PID制御(Proportional-Integral-Derivative control)は、工場設備・FA装置・プロセス制御でもっとも広く使われている自動制御方式です。
温度・圧力・速度・流量・位置など、多くの物理量を安定して制御できるため、産業オートメーションの基盤となっています。
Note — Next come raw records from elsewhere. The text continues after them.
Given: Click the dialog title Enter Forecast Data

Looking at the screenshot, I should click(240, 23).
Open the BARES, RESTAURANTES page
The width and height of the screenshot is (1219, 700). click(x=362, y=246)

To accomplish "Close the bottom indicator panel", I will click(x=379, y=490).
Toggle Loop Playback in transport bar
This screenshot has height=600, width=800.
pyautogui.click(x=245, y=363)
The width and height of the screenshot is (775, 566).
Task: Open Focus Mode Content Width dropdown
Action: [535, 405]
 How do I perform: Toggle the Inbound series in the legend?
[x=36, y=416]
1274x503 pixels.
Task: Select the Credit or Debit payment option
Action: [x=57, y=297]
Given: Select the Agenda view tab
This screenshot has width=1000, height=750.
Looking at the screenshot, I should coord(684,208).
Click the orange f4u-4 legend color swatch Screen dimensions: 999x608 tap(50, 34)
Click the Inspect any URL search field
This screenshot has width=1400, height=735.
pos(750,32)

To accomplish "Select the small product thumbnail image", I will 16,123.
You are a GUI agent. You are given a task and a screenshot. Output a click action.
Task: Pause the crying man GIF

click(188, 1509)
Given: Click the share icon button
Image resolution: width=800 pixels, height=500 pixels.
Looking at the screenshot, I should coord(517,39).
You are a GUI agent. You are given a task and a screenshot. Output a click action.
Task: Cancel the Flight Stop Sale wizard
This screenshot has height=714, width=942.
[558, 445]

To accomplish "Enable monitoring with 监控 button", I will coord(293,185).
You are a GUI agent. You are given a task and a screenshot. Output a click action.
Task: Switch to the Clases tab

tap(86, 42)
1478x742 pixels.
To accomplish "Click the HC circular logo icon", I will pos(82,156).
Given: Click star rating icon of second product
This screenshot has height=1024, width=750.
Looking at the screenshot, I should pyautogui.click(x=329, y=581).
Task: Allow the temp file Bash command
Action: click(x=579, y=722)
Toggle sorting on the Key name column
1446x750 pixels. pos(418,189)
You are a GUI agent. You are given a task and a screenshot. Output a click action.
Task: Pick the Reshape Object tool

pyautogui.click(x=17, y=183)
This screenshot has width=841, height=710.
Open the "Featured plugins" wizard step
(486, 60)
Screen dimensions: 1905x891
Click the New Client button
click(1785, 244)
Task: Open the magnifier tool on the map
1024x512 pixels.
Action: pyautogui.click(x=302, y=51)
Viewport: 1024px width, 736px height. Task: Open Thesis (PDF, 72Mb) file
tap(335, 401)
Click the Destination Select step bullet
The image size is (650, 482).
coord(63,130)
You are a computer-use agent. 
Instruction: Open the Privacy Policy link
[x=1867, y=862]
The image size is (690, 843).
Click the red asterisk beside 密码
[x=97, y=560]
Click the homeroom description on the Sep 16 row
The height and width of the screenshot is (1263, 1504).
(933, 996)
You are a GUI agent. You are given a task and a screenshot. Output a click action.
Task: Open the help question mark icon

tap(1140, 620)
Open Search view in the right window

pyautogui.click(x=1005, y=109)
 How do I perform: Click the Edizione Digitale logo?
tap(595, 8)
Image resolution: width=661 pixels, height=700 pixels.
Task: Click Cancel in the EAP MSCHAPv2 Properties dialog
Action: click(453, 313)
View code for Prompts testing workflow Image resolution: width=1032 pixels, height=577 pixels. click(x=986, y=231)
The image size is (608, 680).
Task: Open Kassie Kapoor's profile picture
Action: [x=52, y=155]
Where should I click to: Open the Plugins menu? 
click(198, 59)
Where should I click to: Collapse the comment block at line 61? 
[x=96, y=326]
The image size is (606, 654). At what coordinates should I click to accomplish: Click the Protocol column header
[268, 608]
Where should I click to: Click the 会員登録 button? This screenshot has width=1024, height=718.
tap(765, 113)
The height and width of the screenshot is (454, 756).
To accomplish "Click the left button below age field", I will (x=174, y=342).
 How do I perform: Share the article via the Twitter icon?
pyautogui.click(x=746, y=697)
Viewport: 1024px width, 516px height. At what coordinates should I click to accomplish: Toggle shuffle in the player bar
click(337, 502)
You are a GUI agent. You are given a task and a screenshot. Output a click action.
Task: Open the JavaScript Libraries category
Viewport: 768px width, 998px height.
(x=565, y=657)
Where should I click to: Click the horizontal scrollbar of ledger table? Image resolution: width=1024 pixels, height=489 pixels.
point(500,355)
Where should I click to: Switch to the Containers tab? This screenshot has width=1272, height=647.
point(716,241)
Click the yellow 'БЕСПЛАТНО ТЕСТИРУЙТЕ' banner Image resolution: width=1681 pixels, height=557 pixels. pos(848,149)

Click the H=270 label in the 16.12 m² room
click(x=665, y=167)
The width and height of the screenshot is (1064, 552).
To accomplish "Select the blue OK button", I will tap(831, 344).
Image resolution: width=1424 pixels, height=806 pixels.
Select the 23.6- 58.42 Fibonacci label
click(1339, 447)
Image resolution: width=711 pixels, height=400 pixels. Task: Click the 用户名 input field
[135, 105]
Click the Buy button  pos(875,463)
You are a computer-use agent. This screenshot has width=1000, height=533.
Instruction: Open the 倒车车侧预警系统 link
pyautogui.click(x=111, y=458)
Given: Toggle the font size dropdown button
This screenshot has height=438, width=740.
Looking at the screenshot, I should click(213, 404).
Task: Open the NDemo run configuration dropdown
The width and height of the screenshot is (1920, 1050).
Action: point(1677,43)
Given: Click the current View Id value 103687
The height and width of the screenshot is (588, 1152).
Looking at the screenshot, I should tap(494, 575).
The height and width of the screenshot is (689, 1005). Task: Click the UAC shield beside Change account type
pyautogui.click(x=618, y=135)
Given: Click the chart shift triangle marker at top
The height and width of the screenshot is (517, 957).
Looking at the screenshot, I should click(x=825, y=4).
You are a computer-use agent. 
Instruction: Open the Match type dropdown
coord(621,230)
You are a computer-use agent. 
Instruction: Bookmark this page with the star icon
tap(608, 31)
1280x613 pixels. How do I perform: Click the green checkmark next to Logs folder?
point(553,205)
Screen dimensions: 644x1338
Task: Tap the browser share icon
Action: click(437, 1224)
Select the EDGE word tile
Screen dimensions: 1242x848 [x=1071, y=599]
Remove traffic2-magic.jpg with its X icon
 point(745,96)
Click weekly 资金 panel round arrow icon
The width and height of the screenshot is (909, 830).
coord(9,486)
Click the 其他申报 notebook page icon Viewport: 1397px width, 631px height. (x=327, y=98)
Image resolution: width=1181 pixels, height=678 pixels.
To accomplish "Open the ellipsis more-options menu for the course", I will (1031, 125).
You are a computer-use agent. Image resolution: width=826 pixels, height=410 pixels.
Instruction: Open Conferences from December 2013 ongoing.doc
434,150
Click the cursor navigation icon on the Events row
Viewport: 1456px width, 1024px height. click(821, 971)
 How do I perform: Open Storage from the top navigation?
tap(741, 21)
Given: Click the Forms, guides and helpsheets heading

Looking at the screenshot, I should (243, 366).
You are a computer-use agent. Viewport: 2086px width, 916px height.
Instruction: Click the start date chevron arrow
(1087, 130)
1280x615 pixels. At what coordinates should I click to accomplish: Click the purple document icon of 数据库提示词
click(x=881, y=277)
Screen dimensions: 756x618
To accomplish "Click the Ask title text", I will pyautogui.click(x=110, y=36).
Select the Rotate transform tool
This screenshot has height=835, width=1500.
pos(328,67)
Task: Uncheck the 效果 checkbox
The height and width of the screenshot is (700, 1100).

この記事では、PID制御の仕組み、P・I・D の役割、調整方法、工場設備での具体的な使い方をわかりやすく解説します。
PID制御とは?
PID制御は、目標値(設定値)と実際の値(PV)の誤差をもとに、以下の3要素を組み合わせて制御量を決める方式です。
- P:比例(誤差に比例して制御)
- I:積分(誤差を時間で累積)
- D:微分(変化の勢いに応じて制御)
3つをバランス良く使うことで、応答の速さ・安定性・精度を両立します。
P・I・D 各要素の役割
P(比例)制御
誤差が大きいほど強く制御。
ただし、P だけではオフセット(残差)が消えない。
I(積分)制御
誤差を時間で累積し、ゼロに近づける。
設定値への追従性が向上。
ただし、入れすぎると振動する。
D(微分)制御
変化の勢いを抑えて安定させる。
ノイズで暴れやすいため使用量に注意。
PID制御の式(イメージ)
操作量 = P × 誤差 + I × 誤差の積分 + D × 誤差の微分
これにより、現在・過去・未来の振る舞いを予測しながら制御します。
PID制御が使われる工場設備
- 温度コントローラ(ヒータ制御)
- インバータの速度制御
- サーボモータの位置制御
- エアシリンダの圧力制御
- 流量・圧力のプロセス制御
産業機械のほぼすべてで活用されています。
PID調整(チューニング)の基本
- Pを上げる:応答が早くなるが振動しやすい
- Iを上げる:誤差が消えるが動作が重くなる
- Dを上げる:振動を抑えるがノイズに弱い
実務では「P → I → D」の順で調整するのが一般的です。
PID制御がうまくいかない原因
- 負荷変動が大きすぎる
- センサー精度が低い/ノイズが多い
- D要素が強すぎて振動が増大
- 制御対象が非線形
その場合は、
- フィードフォワード
- モデル予測制御(MPC)
などの高度制御が使われることもあります。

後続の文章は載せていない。